What you should do
With pictures left out, return only the lines from the line containing "The image size is (852, 446)." through the end of the material below, both included.

□ □ □

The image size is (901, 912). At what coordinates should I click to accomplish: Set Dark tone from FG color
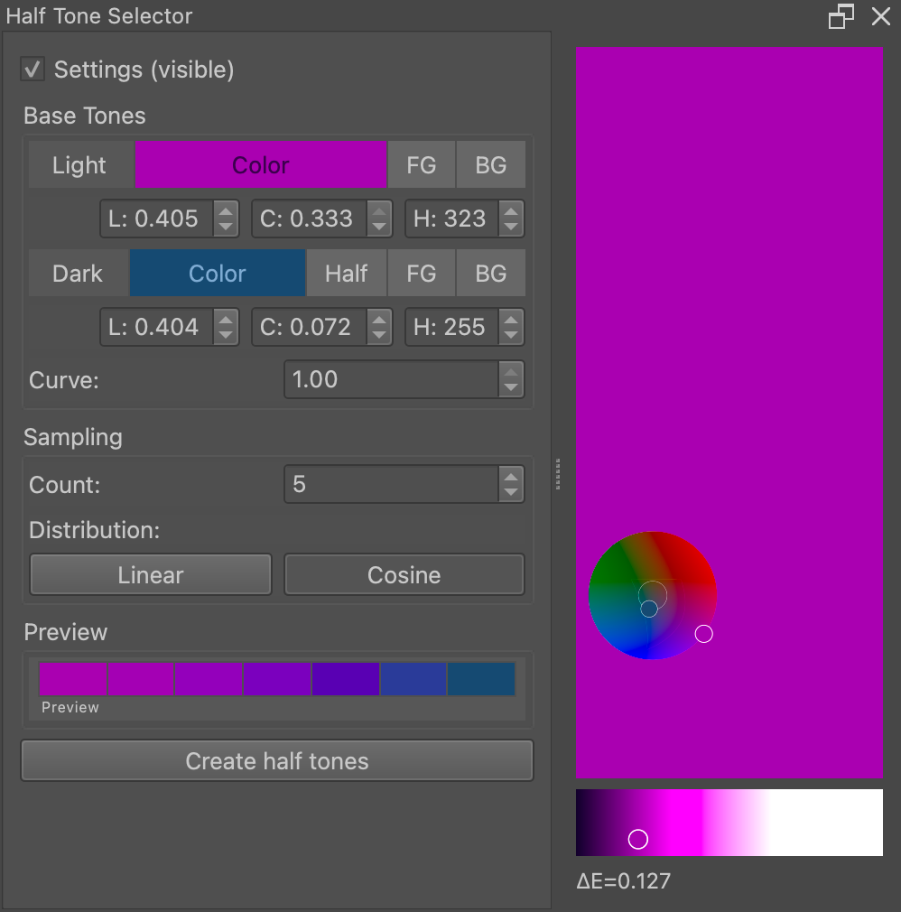[421, 274]
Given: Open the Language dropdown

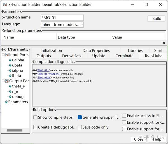Looking at the screenshot, I should coord(62,25).
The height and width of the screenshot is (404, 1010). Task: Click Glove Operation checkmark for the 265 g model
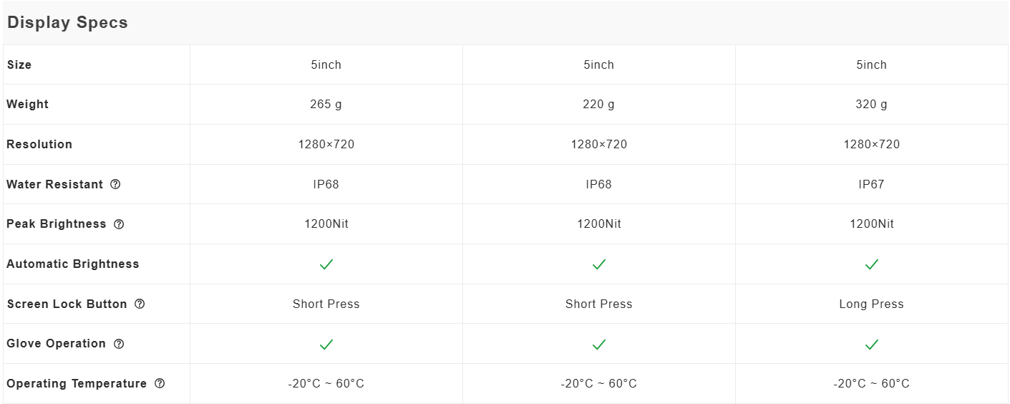(x=326, y=345)
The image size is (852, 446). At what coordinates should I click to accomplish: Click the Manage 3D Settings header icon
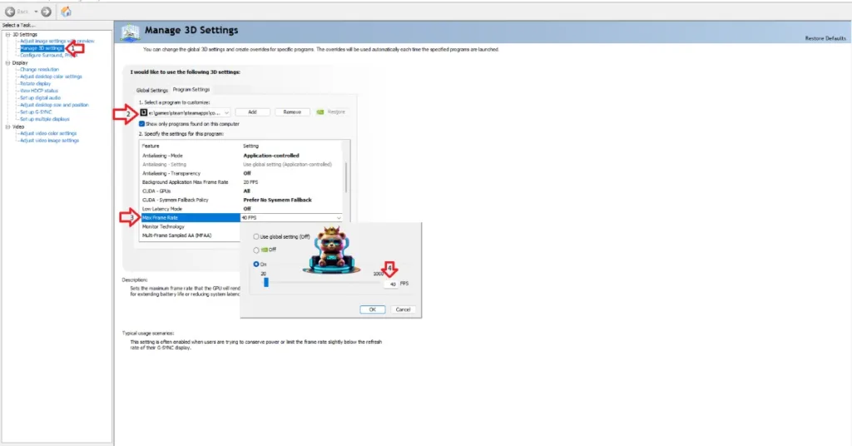pyautogui.click(x=131, y=32)
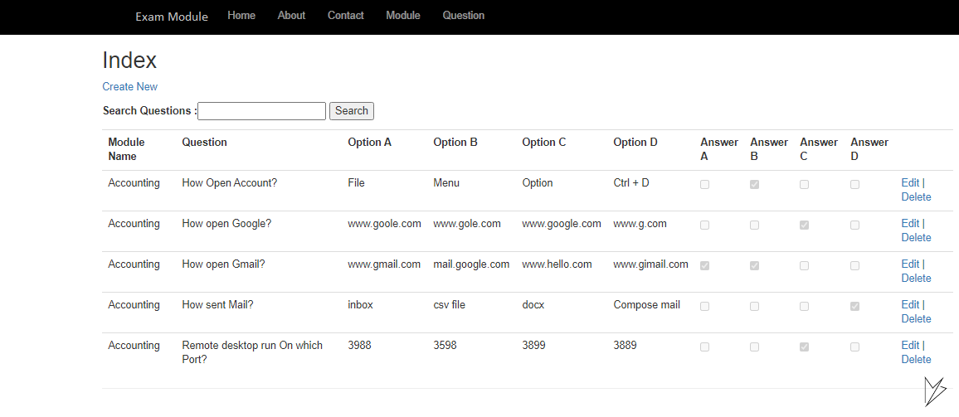Open the Module menu item
Viewport: 959px width, 417px height.
403,15
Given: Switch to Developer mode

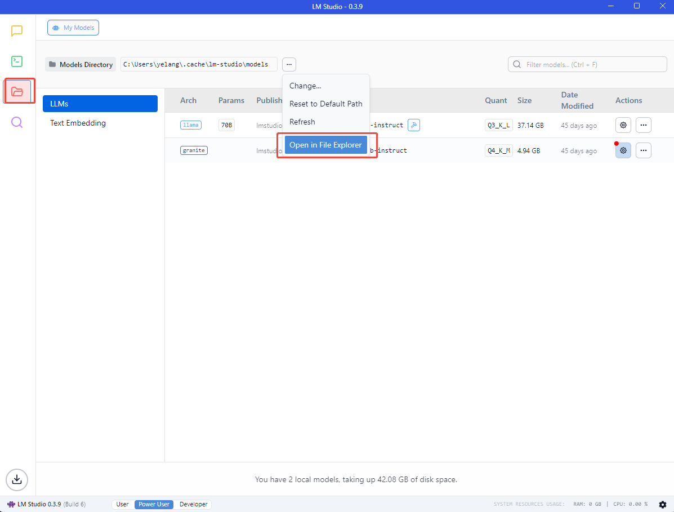Looking at the screenshot, I should 193,504.

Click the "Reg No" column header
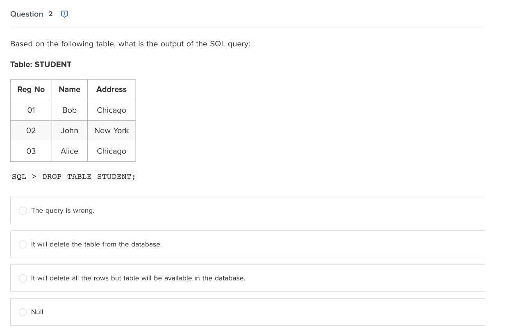31,90
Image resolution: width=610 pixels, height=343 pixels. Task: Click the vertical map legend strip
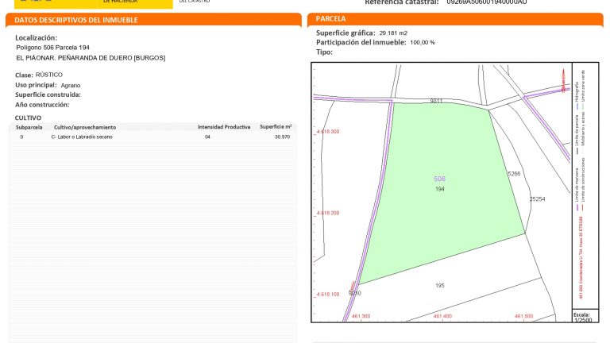tap(582, 191)
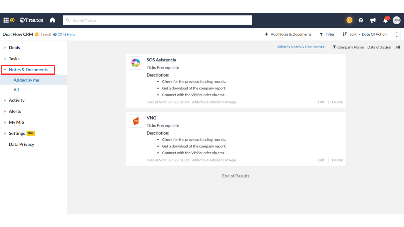Click the announcements megaphone icon
The image size is (404, 227).
click(373, 20)
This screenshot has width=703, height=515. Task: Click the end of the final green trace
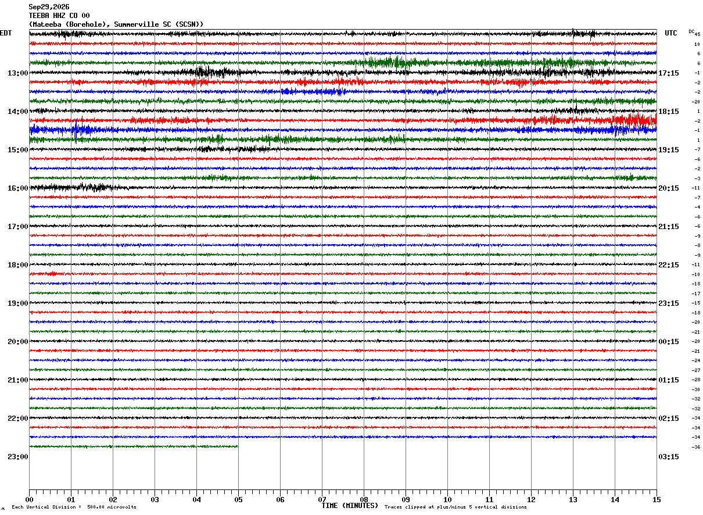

□ □ □

Answer to the exercise
The image size is (852, 446). At what coordinates should I click to accomplish: Click the Manage 3D Settings header icon
pyautogui.click(x=131, y=32)
Open the Module menu item
Viewport: 959px width, 417px height.
403,15
Given: Switch to Developer mode

Looking at the screenshot, I should 193,504.

Click the "Reg No" column header
31,90
Image resolution: width=610 pixels, height=343 pixels. Task: Click the vertical map legend strip
tap(582, 191)
Click the announcements megaphone icon
The image size is (404, 227).
click(373, 20)
This screenshot has width=703, height=515. Task: Click the end of the final green trace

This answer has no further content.